And grass wants to be eaten. When I first moved to Cairncrest farm the fields were mostly goldenrod and burdock, with hardly a blade of timothy or leaf of clover to be seen. Since then these fields have transformed from tough and weedy to lush and verdant, entirely at the mouths and hooves of cows. Grasses and a few other species like clover and plantain are particularly tolerant of intense impact. They can be grazed and trampled and bounce back more vigorously than before.
Management Makes the DifferenceBut the trick is proper management. A field left by itself in central New York will soon become dominated by goldenrod, milkweed and thistle. Over the years bushes and trees will establish, and the field will become woods. Indeed, much of the forest around my farm used to be in grass. By grazing and trampling, cows can maintain and improve pasture. However, it's not just a matter of putting the herd into a field and letting them roam around. There are two critical components, stocking density and rest.
Stocking density is easy to understand. If there are too many cows for an area of pasture to support they'll graze down to the dirt, and as a result nothing will grow. But if there are too few cows they will only eat some of the plants, letting the other grow out of control. The right number of cows impacts all the plants in an area, and the species that are best able to tolerate that impact - mainly grasses and clovers - grow back most vigorously.

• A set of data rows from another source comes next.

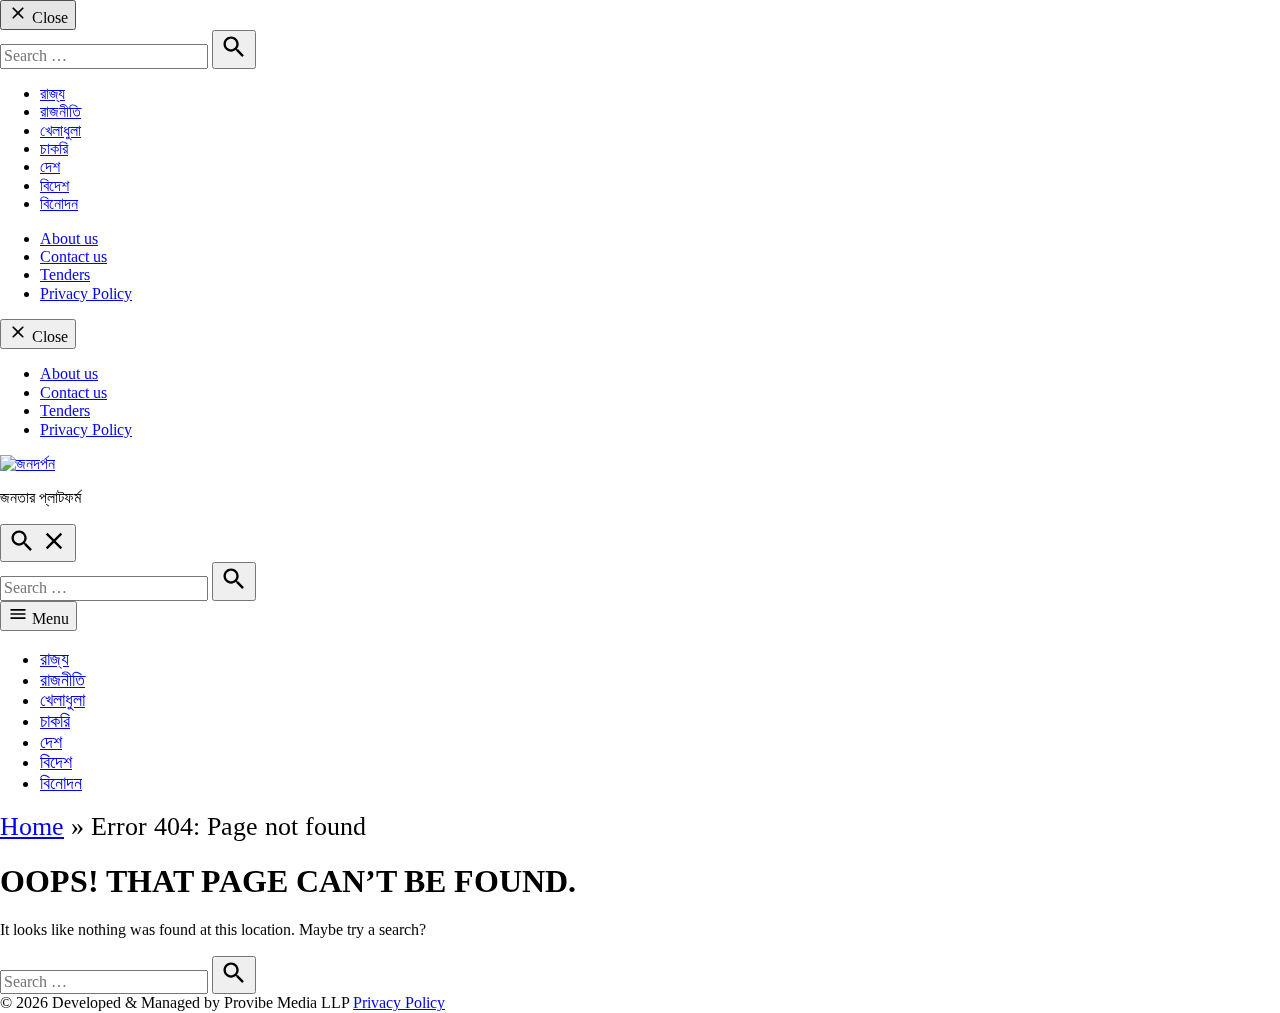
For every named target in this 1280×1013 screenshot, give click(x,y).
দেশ (50, 166)
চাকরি (54, 148)
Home (32, 826)
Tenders (65, 274)
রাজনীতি (60, 111)
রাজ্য (52, 93)
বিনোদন (59, 203)
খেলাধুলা (60, 130)
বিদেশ (54, 185)
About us (69, 238)
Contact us (73, 256)
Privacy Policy (86, 293)
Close (48, 17)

But that requires time, which is where rest comes in. No plants, not even the most vigorous fescue, can stand up to continuous, heavy grazing. Instead, they need time to regrow after being grazed. Luckily, portable fencing makes it possible to precisely calibrate the time the herd of cows spends on any particular piece of pasture.
The result of all this work is healthier cows and tastier beef, beef you can feel good about eating.